Whether the FCC currently treats ISPs as common carriers or not doesn’t change the fact that the FCC has the underlying authority to do so, and that authority also lets the FCC impose price regulation. The FCC can also reclassify ISPs as common carriers without imposing any price limits on Internet service, as it did in 2015. Having the Title II classification of ISPs on the books in advance could make it easier for a future FCC to impose price limits on broadband. But an FCC intent on using rate regulation could use its reclassification powers at any time it deems fit as long as it follows the appropriate process.

The FCC could even try to impose price caps on Internet service without using Title II. That’s because of a 1996 addition to the Communications Act, authorized by a Republican-led Congress, that says the FCC may use “price cap regulation” to encourage broadband deployment.

None of this changes the fact that the FCC has not told cable companies what prices they are allowed to charge for home Internet service. One can oppose price regulation and support keeping the current system in place.

Pai and other net neutrality opponents claim that the rules are an overreaction to theoretical harms, rather than actual occurrences. Advocacy group Free Press has an answer for that, with this list of actions by the likes of Comcast, AT&T, and Verizon that either blocked or impeded access to certain online services.

Treating cable like a utility

The most convincing part of the cable survey for the anti-Title II side is that 51 percent of respondents said, “Internet access should not be considered a public utility regulated by the federal government.” Only 33 percent said Internet access should be a regulated utility, and 16 percent didn’t know or had no opinion. This came in response to the question, “As you may know, a public utility is an essential public service, such as electricity, water, or gas, that is regulated by government. Knowing this, which of the following do you agree with more, even if neither is exactly right?”

Pluralities of survey respondents also agreed that utility-style regulation for ISPs would “worsen tech innovation” and “decrease private sector tech investments.”

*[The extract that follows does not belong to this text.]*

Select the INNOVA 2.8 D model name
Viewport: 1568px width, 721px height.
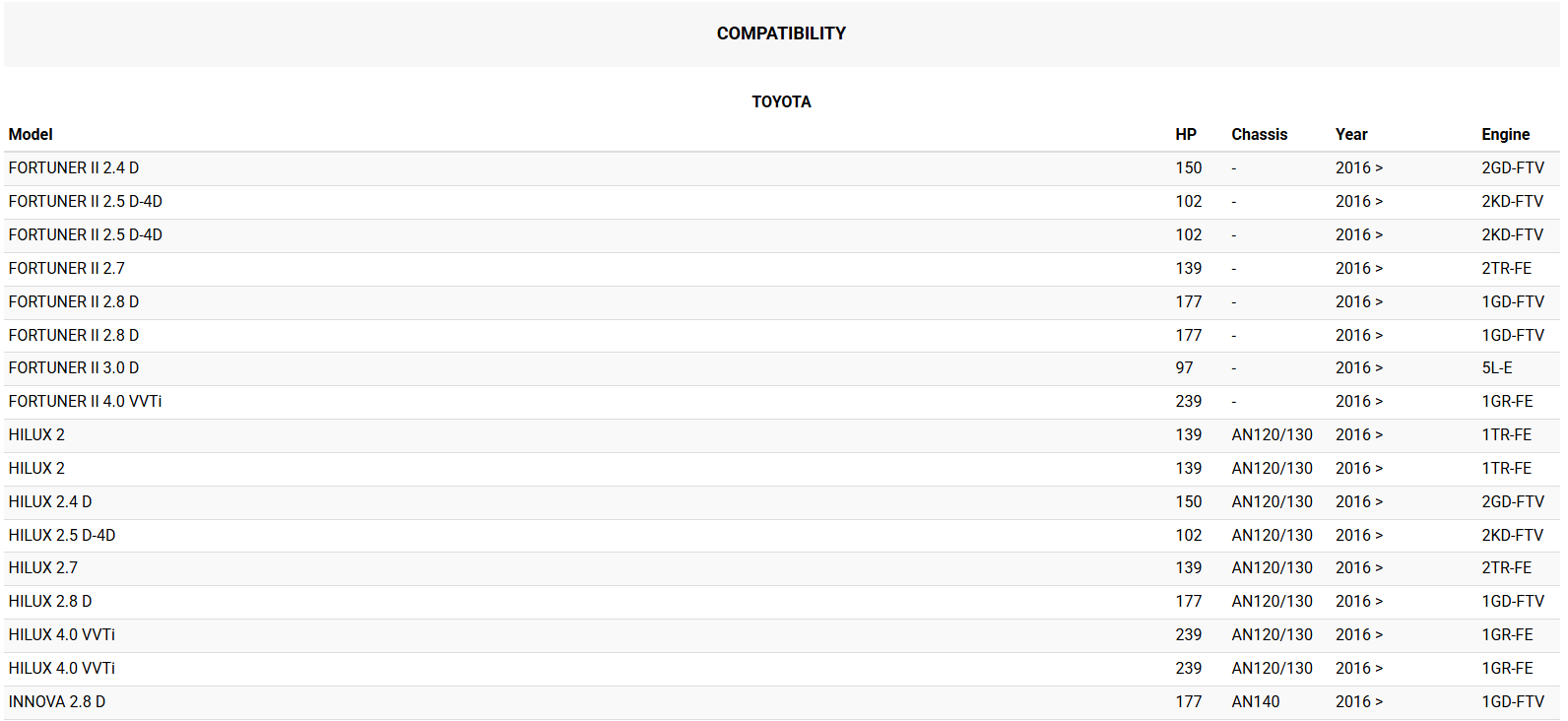point(57,701)
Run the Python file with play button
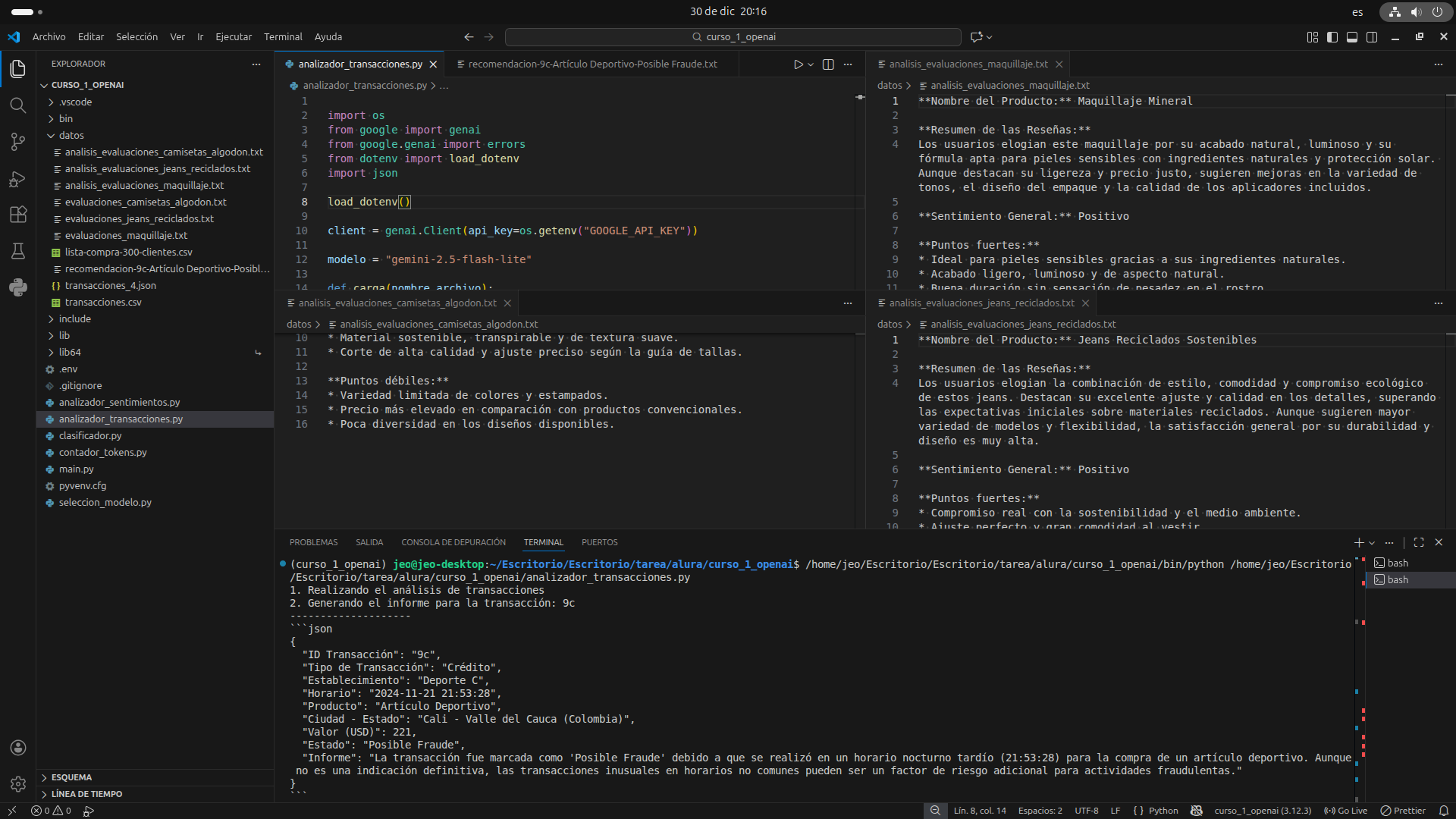The image size is (1456, 819). click(x=798, y=64)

But while the cable lobby argues that the FCC currently treats ISPs as utilities by virtue of the Title II classification, people answering these survey questions probably wouldn’t see much similarity between the current state of cable company regulation and regulation of electricity, water, and gas service. Sure, the FCC could theoretically regulate cable Internet prices, but it doesn’t, whereas the prices of utilities like electricity and gas are commonly set by the government in order to let utilities recover costs while protecting consumers from monopolistic pricing. Utilities are also generally required to serve everyone, whereas ISPs pick and choose where to go and sometimes demand tens or even hundreds of thousands of dollars from homeowners in exchange for extending their networks to unprofitable areas.

The FCC does have price caps for certain business broadband services, but last month the commission voted to eliminate those caps throughout much of the US. Those caps also applied only to traditional phone companies, like AT&T and Verizon, and not the cable companies represented by the NCTA.

Regardless of the NCTA’s survey results, cable companies are almost certainly going to get what they want. The FCC has scheduled a vote for May 18 to start the process of undoing the Title II classification and net neutrality rules. The FCC will accept comments on the proposal until August 16 (or at least when the FCC’s website is working), but Pai has already made it clear that he intends to reverse the Title II classification and is not committing to any rules against blocking, throttling, or paid prioritization.